Who's Counting: Hofstadter's Strange Loops -- as Well as Colbert and Borat
Book says our own reality is complicated and multilayered.
June 3, 2007 — -- Who are you? Douglas Hofstadter, the Pulitzer Prize-winning author of "Godel, Escher, Bach: An Eternal Golden Braid," has just written a sequel to that much-acclaimed book in which he focuses on the nature of consciousness and self.
What does it mean to be conscious, to be self-aware? What is a self? What is an "I"? One reason it is so difficult to get a scientific handle on these questions is that we're too close to them. We can't employ the usual scientific technique of stripping away the subjective elements of a phenomenon to arrive at an objective account of it since it is the subjective elements we want to understand.
The gist of Hofstadter's answer to these questions in "I Am a Strange Loop" is that the self and awareness are best understood by looking at higher-level patterns and structures made possible by the underlying biochemistry of our brains. These patterns and structures are self-referential and emerge over time from complex neuronal activity.
What does this mean? One of the joys of Hofstadter's book is that it is full of suggestive metaphors. To hint at the unexpected consequences of even the simplest self-reference, for example, he considers a video camera aimed at a television monitor that shows its own output resulting, especially when the camera is moving, in a variety of hall-of-mirrors effects, some familiar, some not.

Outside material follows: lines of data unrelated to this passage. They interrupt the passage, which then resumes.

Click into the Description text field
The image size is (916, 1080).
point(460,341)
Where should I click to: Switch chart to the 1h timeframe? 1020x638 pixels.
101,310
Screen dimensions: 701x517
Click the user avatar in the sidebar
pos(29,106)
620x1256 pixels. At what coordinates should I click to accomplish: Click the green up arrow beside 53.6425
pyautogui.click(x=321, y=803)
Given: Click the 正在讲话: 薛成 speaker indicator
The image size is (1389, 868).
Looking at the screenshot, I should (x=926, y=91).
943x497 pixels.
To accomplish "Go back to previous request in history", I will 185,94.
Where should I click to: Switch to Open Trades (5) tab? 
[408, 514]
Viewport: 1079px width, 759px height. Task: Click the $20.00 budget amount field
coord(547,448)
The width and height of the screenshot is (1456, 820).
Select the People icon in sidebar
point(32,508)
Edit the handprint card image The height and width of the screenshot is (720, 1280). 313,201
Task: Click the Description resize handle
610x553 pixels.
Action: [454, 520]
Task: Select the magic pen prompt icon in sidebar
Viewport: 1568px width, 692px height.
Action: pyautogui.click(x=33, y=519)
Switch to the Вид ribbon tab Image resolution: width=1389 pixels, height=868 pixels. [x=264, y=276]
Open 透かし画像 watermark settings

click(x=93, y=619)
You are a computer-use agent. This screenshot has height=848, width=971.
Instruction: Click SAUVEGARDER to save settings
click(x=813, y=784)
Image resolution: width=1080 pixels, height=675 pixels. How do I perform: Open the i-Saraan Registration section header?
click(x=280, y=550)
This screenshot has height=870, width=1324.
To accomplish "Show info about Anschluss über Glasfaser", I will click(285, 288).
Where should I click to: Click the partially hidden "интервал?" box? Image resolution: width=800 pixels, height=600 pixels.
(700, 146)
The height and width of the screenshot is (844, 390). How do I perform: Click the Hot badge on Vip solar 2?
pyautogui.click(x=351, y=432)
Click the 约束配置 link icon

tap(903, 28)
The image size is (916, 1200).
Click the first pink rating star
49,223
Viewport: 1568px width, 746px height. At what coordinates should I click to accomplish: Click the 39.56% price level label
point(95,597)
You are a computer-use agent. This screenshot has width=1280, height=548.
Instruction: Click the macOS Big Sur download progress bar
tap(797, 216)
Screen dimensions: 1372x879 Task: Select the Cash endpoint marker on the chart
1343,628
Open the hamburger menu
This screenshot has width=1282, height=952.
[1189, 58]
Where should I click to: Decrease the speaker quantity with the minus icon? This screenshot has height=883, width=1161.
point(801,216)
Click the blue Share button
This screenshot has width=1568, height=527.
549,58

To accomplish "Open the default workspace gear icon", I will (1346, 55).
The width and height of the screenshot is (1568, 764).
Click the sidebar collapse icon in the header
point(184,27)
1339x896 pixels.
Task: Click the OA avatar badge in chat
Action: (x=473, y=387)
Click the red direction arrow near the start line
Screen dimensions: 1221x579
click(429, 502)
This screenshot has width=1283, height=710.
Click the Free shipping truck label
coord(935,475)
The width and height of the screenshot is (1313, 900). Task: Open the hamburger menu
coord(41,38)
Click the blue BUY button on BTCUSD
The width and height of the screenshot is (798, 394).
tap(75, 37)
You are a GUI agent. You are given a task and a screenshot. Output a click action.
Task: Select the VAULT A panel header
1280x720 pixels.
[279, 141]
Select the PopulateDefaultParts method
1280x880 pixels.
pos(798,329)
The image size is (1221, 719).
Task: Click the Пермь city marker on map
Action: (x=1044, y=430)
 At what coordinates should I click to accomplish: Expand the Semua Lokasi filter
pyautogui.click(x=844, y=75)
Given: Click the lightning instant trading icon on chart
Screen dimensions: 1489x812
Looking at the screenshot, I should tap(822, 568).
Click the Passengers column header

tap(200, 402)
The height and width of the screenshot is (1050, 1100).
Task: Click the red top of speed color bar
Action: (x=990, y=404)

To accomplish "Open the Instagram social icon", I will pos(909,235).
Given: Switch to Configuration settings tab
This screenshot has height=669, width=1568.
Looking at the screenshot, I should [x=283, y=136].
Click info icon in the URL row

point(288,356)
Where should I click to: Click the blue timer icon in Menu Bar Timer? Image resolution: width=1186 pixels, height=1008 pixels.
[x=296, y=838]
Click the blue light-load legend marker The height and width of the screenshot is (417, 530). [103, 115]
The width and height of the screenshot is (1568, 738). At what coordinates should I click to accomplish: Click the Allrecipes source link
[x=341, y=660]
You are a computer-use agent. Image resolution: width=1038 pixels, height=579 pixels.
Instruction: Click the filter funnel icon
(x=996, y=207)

Another illuminating metaphor helps elucidate how symbolic thought emerges from lower-level neuronal buzz. Hofstadter asks us to imagine a billiard table with countless small interacting magnetic marbles, or simms. These simms careen around the table, leading Hofstadter to term it the careenium.
Sometimes these simms clump together magnetically and form spherical clusters of simms or simmballs. The simms move around randomly, but these larger simmballs have trajectories that are partially determined by external forces to the careenium, and their movement thus begins to model conditions outside the careenium.